### INFORMATION SUPPLIED
*** Begin section ***
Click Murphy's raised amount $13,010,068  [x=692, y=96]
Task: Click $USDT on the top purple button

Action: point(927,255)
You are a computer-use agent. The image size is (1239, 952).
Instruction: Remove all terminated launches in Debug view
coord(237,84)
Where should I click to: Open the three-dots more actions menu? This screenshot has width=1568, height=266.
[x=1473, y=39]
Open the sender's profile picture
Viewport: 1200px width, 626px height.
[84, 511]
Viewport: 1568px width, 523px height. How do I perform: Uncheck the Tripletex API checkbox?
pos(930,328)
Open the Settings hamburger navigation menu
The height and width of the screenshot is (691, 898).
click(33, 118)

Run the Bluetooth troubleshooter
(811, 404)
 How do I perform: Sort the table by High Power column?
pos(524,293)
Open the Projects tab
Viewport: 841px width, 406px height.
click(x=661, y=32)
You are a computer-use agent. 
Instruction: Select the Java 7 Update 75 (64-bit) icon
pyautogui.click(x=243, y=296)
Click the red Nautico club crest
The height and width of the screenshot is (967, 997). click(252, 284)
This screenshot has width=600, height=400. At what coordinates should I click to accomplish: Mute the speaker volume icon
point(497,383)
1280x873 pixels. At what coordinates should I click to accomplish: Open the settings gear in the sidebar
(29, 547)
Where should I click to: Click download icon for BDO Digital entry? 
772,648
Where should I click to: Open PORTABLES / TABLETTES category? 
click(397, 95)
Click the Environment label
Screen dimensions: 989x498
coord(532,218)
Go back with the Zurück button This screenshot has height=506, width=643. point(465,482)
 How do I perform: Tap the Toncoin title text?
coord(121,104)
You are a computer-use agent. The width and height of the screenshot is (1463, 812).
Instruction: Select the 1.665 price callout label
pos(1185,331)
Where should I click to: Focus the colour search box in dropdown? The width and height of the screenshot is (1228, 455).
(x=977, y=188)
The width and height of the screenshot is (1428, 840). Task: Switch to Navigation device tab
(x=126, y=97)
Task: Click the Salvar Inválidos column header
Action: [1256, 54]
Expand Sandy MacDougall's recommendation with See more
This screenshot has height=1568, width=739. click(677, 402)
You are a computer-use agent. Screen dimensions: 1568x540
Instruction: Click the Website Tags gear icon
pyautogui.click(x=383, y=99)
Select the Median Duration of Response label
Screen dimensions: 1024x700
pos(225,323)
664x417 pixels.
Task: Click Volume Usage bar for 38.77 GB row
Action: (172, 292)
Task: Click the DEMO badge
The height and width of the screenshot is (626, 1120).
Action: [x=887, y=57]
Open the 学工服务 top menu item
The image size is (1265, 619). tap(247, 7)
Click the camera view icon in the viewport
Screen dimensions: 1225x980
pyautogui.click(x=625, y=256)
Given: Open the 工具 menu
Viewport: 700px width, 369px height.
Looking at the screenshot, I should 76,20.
*** End section ***
### ACTION ITEM
The whole listing above is to be transcribed exactly, line for line.

### OUTPUT
Click Murphy's raised amount $13,010,068  [x=692, y=96]
Task: Click $USDT on the top purple button

Action: point(927,255)
You are a computer-use agent. The image size is (1239, 952).
Instruction: Remove all terminated launches in Debug view
coord(237,84)
Where should I click to: Open the three-dots more actions menu? This screenshot has width=1568, height=266.
[x=1473, y=39]
Open the sender's profile picture
Viewport: 1200px width, 626px height.
[84, 511]
Viewport: 1568px width, 523px height. How do I perform: Uncheck the Tripletex API checkbox?
pos(930,328)
Open the Settings hamburger navigation menu
The height and width of the screenshot is (691, 898).
click(33, 118)

Run the Bluetooth troubleshooter
(811, 404)
 How do I perform: Sort the table by High Power column?
pos(524,293)
Open the Projects tab
Viewport: 841px width, 406px height.
click(x=661, y=32)
You are a computer-use agent. 
Instruction: Select the Java 7 Update 75 (64-bit) icon
pyautogui.click(x=243, y=296)
Click the red Nautico club crest
The height and width of the screenshot is (967, 997). click(252, 284)
This screenshot has width=600, height=400. At what coordinates should I click to accomplish: Mute the speaker volume icon
point(497,383)
1280x873 pixels. At what coordinates should I click to accomplish: Open the settings gear in the sidebar
(29, 547)
Where should I click to: Click download icon for BDO Digital entry? 
772,648
Where should I click to: Open PORTABLES / TABLETTES category? 
click(397, 95)
Click the Environment label
Screen dimensions: 989x498
coord(532,218)
Go back with the Zurück button This screenshot has height=506, width=643. point(465,482)
 How do I perform: Tap the Toncoin title text?
coord(121,104)
You are a computer-use agent. The width and height of the screenshot is (1463, 812).
Instruction: Select the 1.665 price callout label
pos(1185,331)
Where should I click to: Focus the colour search box in dropdown? The width and height of the screenshot is (1228, 455).
(x=977, y=188)
The width and height of the screenshot is (1428, 840). Task: Switch to Navigation device tab
(x=126, y=97)
Task: Click the Salvar Inválidos column header
Action: [1256, 54]
Expand Sandy MacDougall's recommendation with See more
This screenshot has height=1568, width=739. click(677, 402)
You are a computer-use agent. Screen dimensions: 1568x540
Instruction: Click the Website Tags gear icon
pyautogui.click(x=383, y=99)
Select the Median Duration of Response label
Screen dimensions: 1024x700
pos(225,323)
664x417 pixels.
Task: Click Volume Usage bar for 38.77 GB row
Action: (172, 292)
Task: Click the DEMO badge
The height and width of the screenshot is (626, 1120).
Action: [x=887, y=57]
Open the 学工服务 top menu item
The image size is (1265, 619). tap(247, 7)
Click the camera view icon in the viewport
Screen dimensions: 1225x980
pyautogui.click(x=625, y=256)
Given: Open the 工具 menu
Viewport: 700px width, 369px height.
Looking at the screenshot, I should 76,20.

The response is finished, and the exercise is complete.